Early life and education 
Nadia María Calviño Santamaría was born in A Coruña, Galicia, Spain on 3 October 1968. Her father, José María Calviño, was former director general of the Radio Televisión Española (RTVE). She graduated with a degree in economics in 1991 from the Complutense University of Madrid and a law degree in 2001 from the National University of Distance Education (UNED).

Career 
Calviño is a member of the Senior Corps of State Economists and Trade Advisors. In the Spanish administration, she served as general director of the National Competition Commission.

After more than a decade working in the Spanish Ministry of Economy, Calviño moved to the European Commission in 2006. There she held the posts of Deputy Director-General attached to the Directorate-General for Competition (DG COMP) and Deputy Director-General in the Directorate-General for Internal Market, Industry, Entrepreneurship and SMEs (DG MARKT), as well as Deputy Director-General in the Directorate-General for Financial Stability, Financial Services and Capital Markets Union.

From 2014 to 2018 Calviño served as Director-General for Budget, under the leadership of European Commissioner Günther Oettinger. She has also worked as a professor at the Complutense University.

Minister of Economy of Spain 
In June 2018 Calviño was chosen by Prime Minister Pedro Sánchez to be part of his new government as Minister of Economy and Business of Spain, following the motion of censure that the PSOE presented against the previous government of Mariano Rajoy (PP) and that was approved by the Congress of Deputies on 1 June 2018. Thus, on 7 June she took office as Minister of Economy and Business before the King at Palace of Zarzuela.

Following the resignation of Christine Lagarde as managing director of the International Monetary Fund (IMF) in 2019, Calviño was one of the candidates considered by European governments as potential successor; she withdrew after a first round of voting among representatives of the EU's 28 member states and the post went to Kristalina Georgieva instead.

Deputy prime minister
During the electoral debate of 5 November 2019, Pedro Sánchez announced that Calviño would be appointed economic vice-president if he were elected president, office she assumed as third deputy prime minister and Minister of Economic Affairs and Digital Transformation on 13 January 2020 before the King. On 31 March 2021, she was promoted to Second Deputy Prime Minister and on 12 July 2021 to First Deputy Prime Minister.

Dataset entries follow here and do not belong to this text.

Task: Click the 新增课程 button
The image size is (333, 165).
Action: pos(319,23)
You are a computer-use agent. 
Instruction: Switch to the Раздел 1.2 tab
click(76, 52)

In this new stage, Calviño's powers on new technologies and digital transformation expanded, creating in her department new positions related to this affairs, such as the Secretary of State for Digitization and Artificial Intelligence.

COVID-19 
In early 2020, the COVID-19 pandemic expanded to Europe, reaching Spain in late January. In March, Calviño announced a 200-billion-euro package to fight the economic effects of coronavirus, which included loans and guarantees to self-employed and to small and medium-sized entreprises and large companies.

Although Calviño initially opted for Eurobonds, due to the reluctance of some European countries, she adopted a more pragmatic position and she proposed to use the European Stability Mechanism but without conditions, an option accepted by the European Council which allowed the unlocking of €500 billion funds to the most affected European states. However, Calviño stated that neither she nor the government renounced Eurobonds and that they will continue to work on them in the medium term.

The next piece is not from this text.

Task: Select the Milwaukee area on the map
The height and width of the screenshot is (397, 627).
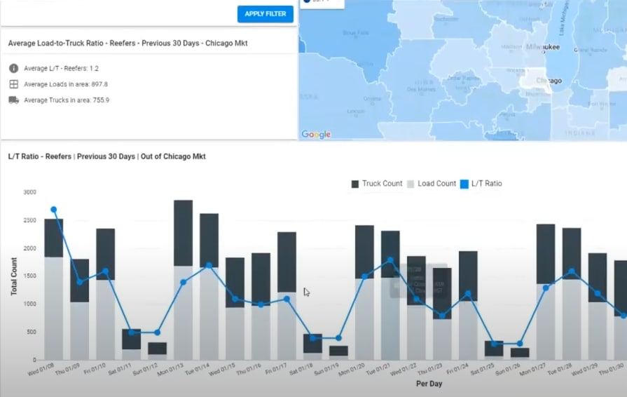Action: coord(542,47)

In mid-April, Calviño proposed to its European counterparts a 1.5 trillion euro recovery fund, that would be financed through perpetual debt issued by the European institutions.

Eurogroup candidacy 

In mid-June 2020, rumors increased about a possible candidacy of Calviño to be the next president of Eurogroup. Spanish Prime Minister declared that Spain would be "very interested" on it. The Spanish government officially proposed Calviño on 25 June. Calviño quickly received the support of the majority of the opposition in the Spanish Parliament.

The first European government to show support to Calviño's candidature was the German government through its chancellor, Angela Merkel, who stated that "It is no secret that there is support for Nadia Calviño's candidature in the German government". She also added that she was "pleased when women get leading political roles, and the Eurogroup has never been headed by a woman.". On 28 June Portuguese PM António Costa also supported Calviño. On 8 July Italian PM Giuseppe Conte publicly supported her. A day later, French finance minister, Bruno Le Maire, did the same.

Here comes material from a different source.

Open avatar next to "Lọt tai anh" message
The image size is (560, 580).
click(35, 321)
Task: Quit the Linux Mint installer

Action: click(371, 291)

Voting took place on 9 July. As no candidate obtained an absolute majority in the first round, Calviño and Donohoe (with 9 and 5 votes, respectively) went to the second round after the withdrawal of Pierre Gramegna. In the second round Donohoe won the support of the majority of finance ministers, becoming Eurogroup president (10 votes to 9).

Bank consolidation 
In early September 2020, state-controlled bank Bankia and Caixabank announced that they were very close to a deal to merge both banks. That merge would have created the biggest domestic bank in Spain, surpassing Santander and BBVA. Unidas Podemos, the coalition partner of the second Sánchez government and its leader, Second Deputy Prime Minister Pablo Iglesias rejected the merger describing it as a "privatization" and criticized that Calviño never revealed to them the existence of this talks.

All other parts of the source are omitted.